| What is being asked |
Print the text of every item below verbatim, omitting the pictures.

| Records shown |
+===+

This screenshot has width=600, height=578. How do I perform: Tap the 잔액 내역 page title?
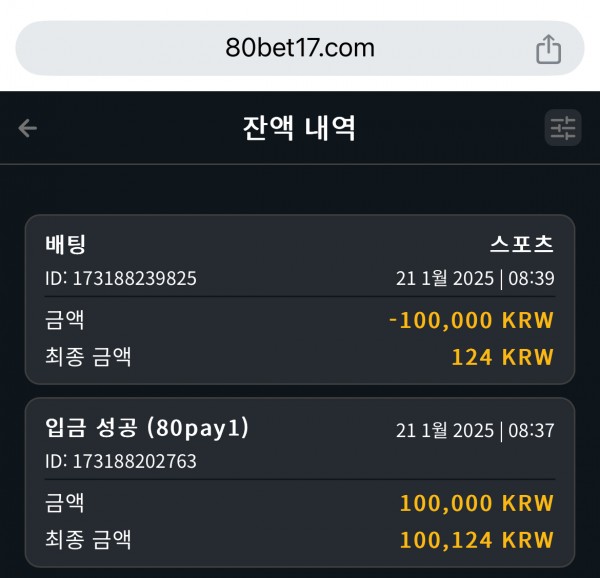299,128
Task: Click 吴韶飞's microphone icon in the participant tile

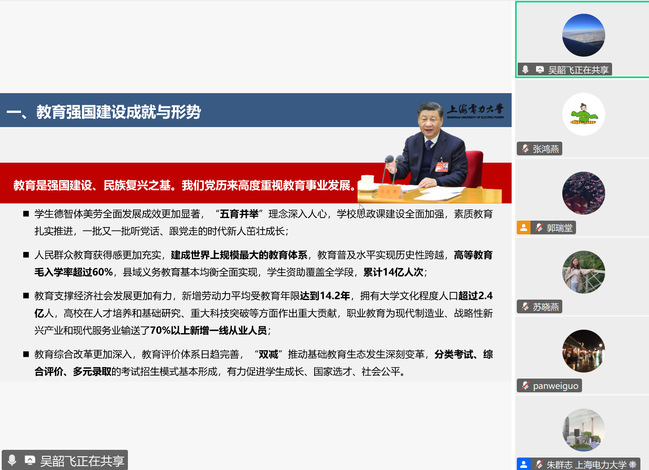Action: [x=526, y=70]
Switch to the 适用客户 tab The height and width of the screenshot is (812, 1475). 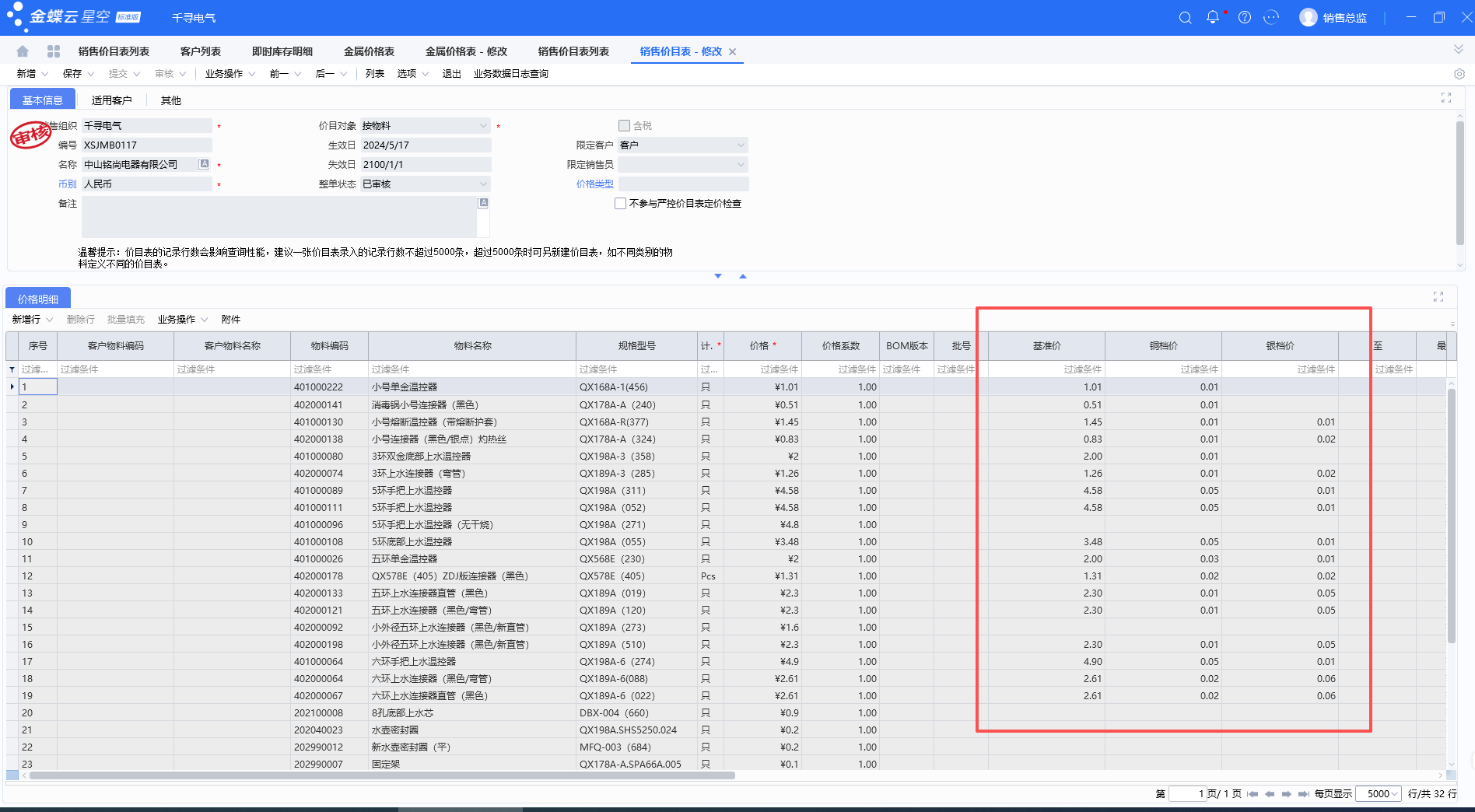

+===+

| Answer to this exercise |
This screenshot has width=600, height=578. How do I perform: Tap the 잔액 내역 page title?
299,128
Task: Click 吴韶飞's microphone icon in the participant tile

Action: [x=526, y=70]
Switch to the 适用客户 tab The height and width of the screenshot is (812, 1475). 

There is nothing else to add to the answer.